### WORK ITEM
Please give the data again exactly, with no line dropped.

━━━━━━━━━━

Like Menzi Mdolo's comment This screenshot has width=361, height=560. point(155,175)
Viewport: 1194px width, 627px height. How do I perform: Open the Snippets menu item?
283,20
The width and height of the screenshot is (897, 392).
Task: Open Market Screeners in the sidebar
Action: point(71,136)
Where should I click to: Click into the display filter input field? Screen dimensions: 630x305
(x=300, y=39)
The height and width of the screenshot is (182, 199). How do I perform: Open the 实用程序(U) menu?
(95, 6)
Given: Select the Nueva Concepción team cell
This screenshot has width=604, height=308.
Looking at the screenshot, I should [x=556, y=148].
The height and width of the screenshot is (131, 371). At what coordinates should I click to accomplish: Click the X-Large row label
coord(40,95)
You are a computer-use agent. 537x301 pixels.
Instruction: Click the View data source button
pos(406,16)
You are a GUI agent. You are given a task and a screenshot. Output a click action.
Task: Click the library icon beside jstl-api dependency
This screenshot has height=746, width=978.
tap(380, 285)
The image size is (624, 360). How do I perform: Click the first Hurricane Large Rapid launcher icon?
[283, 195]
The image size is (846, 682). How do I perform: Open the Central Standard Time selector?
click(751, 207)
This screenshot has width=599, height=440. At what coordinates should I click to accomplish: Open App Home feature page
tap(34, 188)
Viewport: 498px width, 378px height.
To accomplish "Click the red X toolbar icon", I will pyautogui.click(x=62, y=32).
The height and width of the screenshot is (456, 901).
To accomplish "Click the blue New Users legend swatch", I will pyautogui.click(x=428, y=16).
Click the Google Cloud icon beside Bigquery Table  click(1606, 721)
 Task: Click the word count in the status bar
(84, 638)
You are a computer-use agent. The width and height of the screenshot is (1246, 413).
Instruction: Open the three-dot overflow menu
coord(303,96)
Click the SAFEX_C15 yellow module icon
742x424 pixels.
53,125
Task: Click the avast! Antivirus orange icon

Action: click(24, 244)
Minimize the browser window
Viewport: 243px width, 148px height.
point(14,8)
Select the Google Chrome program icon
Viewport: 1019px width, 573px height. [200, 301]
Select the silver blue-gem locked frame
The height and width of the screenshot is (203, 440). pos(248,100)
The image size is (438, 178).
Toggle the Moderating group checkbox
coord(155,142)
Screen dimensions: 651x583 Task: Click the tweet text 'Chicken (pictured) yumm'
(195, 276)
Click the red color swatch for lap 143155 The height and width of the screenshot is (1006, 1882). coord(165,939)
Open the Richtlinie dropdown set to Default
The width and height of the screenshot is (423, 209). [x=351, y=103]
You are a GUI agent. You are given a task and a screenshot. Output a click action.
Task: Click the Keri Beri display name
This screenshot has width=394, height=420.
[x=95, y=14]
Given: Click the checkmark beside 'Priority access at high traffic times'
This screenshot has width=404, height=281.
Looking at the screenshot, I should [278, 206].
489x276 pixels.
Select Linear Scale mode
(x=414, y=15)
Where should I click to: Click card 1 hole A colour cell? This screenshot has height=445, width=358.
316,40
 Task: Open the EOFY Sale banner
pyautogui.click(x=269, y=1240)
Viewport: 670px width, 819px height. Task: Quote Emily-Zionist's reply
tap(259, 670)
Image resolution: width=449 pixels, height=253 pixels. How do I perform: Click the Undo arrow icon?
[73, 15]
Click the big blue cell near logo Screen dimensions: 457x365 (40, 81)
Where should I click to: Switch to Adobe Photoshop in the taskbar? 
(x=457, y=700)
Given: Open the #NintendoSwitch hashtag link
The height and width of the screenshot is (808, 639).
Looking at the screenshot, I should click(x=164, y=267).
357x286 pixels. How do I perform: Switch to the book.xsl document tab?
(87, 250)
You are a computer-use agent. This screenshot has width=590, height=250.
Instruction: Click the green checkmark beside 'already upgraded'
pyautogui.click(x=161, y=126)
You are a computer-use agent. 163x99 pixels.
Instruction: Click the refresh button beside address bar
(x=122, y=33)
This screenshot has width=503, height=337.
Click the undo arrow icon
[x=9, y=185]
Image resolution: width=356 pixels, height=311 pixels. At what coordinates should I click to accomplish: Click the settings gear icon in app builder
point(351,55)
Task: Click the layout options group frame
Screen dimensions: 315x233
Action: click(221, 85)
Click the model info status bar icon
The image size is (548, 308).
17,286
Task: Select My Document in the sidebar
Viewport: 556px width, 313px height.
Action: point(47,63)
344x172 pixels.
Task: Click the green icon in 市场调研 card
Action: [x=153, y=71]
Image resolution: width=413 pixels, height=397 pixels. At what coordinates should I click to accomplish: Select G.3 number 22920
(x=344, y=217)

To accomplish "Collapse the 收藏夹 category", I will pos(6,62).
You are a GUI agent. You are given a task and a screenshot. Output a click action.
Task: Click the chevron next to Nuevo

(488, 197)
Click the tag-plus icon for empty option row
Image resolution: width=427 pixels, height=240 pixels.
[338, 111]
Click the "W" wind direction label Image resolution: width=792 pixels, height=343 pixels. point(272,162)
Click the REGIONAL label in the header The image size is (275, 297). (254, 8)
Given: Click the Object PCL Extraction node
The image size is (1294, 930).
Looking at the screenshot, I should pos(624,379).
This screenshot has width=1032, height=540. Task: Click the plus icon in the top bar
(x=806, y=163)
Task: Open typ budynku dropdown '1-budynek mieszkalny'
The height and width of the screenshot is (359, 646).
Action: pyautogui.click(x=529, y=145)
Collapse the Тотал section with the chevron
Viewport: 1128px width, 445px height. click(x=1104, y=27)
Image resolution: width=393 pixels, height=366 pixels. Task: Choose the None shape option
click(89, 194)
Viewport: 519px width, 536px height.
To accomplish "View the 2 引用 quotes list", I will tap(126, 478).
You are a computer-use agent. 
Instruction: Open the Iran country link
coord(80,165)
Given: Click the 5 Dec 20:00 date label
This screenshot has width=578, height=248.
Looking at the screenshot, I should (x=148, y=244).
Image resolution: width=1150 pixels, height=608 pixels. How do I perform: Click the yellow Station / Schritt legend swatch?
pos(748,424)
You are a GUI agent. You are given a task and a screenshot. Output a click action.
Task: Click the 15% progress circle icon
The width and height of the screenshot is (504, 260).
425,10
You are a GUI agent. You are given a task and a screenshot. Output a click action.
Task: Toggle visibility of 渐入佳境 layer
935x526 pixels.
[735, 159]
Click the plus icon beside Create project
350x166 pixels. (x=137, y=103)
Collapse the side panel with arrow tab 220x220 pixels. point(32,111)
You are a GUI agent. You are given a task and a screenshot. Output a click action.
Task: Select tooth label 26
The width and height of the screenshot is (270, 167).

━━━━━━━━━━

### WRITTEN RESPONSE
Like Menzi Mdolo's comment This screenshot has width=361, height=560. point(155,175)
Viewport: 1194px width, 627px height. How do I perform: Open the Snippets menu item?
283,20
The width and height of the screenshot is (897, 392).
Task: Open Market Screeners in the sidebar
Action: point(71,136)
Where should I click to: Click into the display filter input field? Screen dimensions: 630x305
(x=300, y=39)
The height and width of the screenshot is (182, 199). How do I perform: Open the 实用程序(U) menu?
(95, 6)
Given: Select the Nueva Concepción team cell
This screenshot has width=604, height=308.
Looking at the screenshot, I should [x=556, y=148].
The height and width of the screenshot is (131, 371). At what coordinates should I click to accomplish: Click the X-Large row label
coord(40,95)
You are a computer-use agent. 537x301 pixels.
Instruction: Click the View data source button
pos(406,16)
You are a GUI agent. You are given a task and a screenshot. Output a click action.
Task: Click the library icon beside jstl-api dependency
This screenshot has height=746, width=978.
tap(380, 285)
The image size is (624, 360). How do I perform: Click the first Hurricane Large Rapid launcher icon?
[283, 195]
The image size is (846, 682). How do I perform: Open the Central Standard Time selector?
click(751, 207)
This screenshot has width=599, height=440. At what coordinates should I click to accomplish: Open App Home feature page
tap(34, 188)
Viewport: 498px width, 378px height.
To accomplish "Click the red X toolbar icon", I will pyautogui.click(x=62, y=32).
The height and width of the screenshot is (456, 901).
To accomplish "Click the blue New Users legend swatch", I will pyautogui.click(x=428, y=16).
Click the Google Cloud icon beside Bigquery Table  click(1606, 721)
 Task: Click the word count in the status bar
(84, 638)
You are a computer-use agent. The width and height of the screenshot is (1246, 413).
Instruction: Open the three-dot overflow menu
coord(303,96)
Click the SAFEX_C15 yellow module icon
742x424 pixels.
53,125
Task: Click the avast! Antivirus orange icon

Action: click(24, 244)
Minimize the browser window
Viewport: 243px width, 148px height.
point(14,8)
Select the Google Chrome program icon
Viewport: 1019px width, 573px height. [200, 301]
Select the silver blue-gem locked frame
The height and width of the screenshot is (203, 440). pos(248,100)
The image size is (438, 178).
Toggle the Moderating group checkbox
coord(155,142)
Screen dimensions: 651x583 Task: Click the tweet text 'Chicken (pictured) yumm'
(195, 276)
Click the red color swatch for lap 143155 The height and width of the screenshot is (1006, 1882). coord(165,939)
Open the Richtlinie dropdown set to Default
The width and height of the screenshot is (423, 209). [x=351, y=103]
You are a GUI agent. You are given a task and a screenshot. Output a click action.
Task: Click the Keri Beri display name
This screenshot has width=394, height=420.
[x=95, y=14]
Given: Click the checkmark beside 'Priority access at high traffic times'
This screenshot has width=404, height=281.
Looking at the screenshot, I should [278, 206].
489x276 pixels.
Select Linear Scale mode
(x=414, y=15)
Where should I click to: Click card 1 hole A colour cell? This screenshot has height=445, width=358.
316,40
 Task: Open the EOFY Sale banner
pyautogui.click(x=269, y=1240)
Viewport: 670px width, 819px height. Task: Quote Emily-Zionist's reply
tap(259, 670)
Image resolution: width=449 pixels, height=253 pixels. How do I perform: Click the Undo arrow icon?
[73, 15]
Click the big blue cell near logo Screen dimensions: 457x365 (40, 81)
Where should I click to: Switch to Adobe Photoshop in the taskbar? 
(x=457, y=700)
Given: Open the #NintendoSwitch hashtag link
The height and width of the screenshot is (808, 639).
Looking at the screenshot, I should click(x=164, y=267).
357x286 pixels. How do I perform: Switch to the book.xsl document tab?
(87, 250)
You are a computer-use agent. This screenshot has width=590, height=250.
Instruction: Click the green checkmark beside 'already upgraded'
pyautogui.click(x=161, y=126)
You are a computer-use agent. 163x99 pixels.
Instruction: Click the refresh button beside address bar
(x=122, y=33)
This screenshot has width=503, height=337.
Click the undo arrow icon
[x=9, y=185]
Image resolution: width=356 pixels, height=311 pixels. At what coordinates should I click to accomplish: Click the settings gear icon in app builder
point(351,55)
Task: Click the layout options group frame
Screen dimensions: 315x233
Action: click(221, 85)
Click the model info status bar icon
The image size is (548, 308).
17,286
Task: Select My Document in the sidebar
Viewport: 556px width, 313px height.
Action: point(47,63)
344x172 pixels.
Task: Click the green icon in 市场调研 card
Action: [x=153, y=71]
Image resolution: width=413 pixels, height=397 pixels. At what coordinates should I click to accomplish: Select G.3 number 22920
(x=344, y=217)

To accomplish "Collapse the 收藏夹 category", I will pos(6,62).
You are a GUI agent. You are given a task and a screenshot. Output a click action.
Task: Click the chevron next to Nuevo

(488, 197)
Click the tag-plus icon for empty option row
Image resolution: width=427 pixels, height=240 pixels.
[338, 111]
Click the "W" wind direction label Image resolution: width=792 pixels, height=343 pixels. point(272,162)
Click the REGIONAL label in the header The image size is (275, 297). (254, 8)
Given: Click the Object PCL Extraction node
The image size is (1294, 930).
Looking at the screenshot, I should pos(624,379).
This screenshot has width=1032, height=540. Task: Click the plus icon in the top bar
(x=806, y=163)
Task: Open typ budynku dropdown '1-budynek mieszkalny'
The height and width of the screenshot is (359, 646).
Action: pyautogui.click(x=529, y=145)
Collapse the Тотал section with the chevron
Viewport: 1128px width, 445px height. click(x=1104, y=27)
Image resolution: width=393 pixels, height=366 pixels. Task: Choose the None shape option
click(89, 194)
Viewport: 519px width, 536px height.
To accomplish "View the 2 引用 quotes list", I will tap(126, 478).
You are a computer-use agent. 
Instruction: Open the Iran country link
coord(80,165)
Given: Click the 5 Dec 20:00 date label
This screenshot has width=578, height=248.
Looking at the screenshot, I should (x=148, y=244).
Image resolution: width=1150 pixels, height=608 pixels. How do I perform: Click the yellow Station / Schritt legend swatch?
pos(748,424)
You are a GUI agent. You are given a task and a screenshot. Output a click action.
Task: Click the 15% progress circle icon
The width and height of the screenshot is (504, 260).
425,10
You are a GUI agent. You are given a task and a screenshot. Output a click action.
Task: Toggle visibility of 渐入佳境 layer
935x526 pixels.
[735, 159]
Click the plus icon beside Create project
350x166 pixels. (x=137, y=103)
Collapse the side panel with arrow tab 220x220 pixels. point(32,111)
You are a GUI agent. You are given a task and a screenshot. Output a click action.
Task: Select tooth label 26
The width and height of the screenshot is (270, 167).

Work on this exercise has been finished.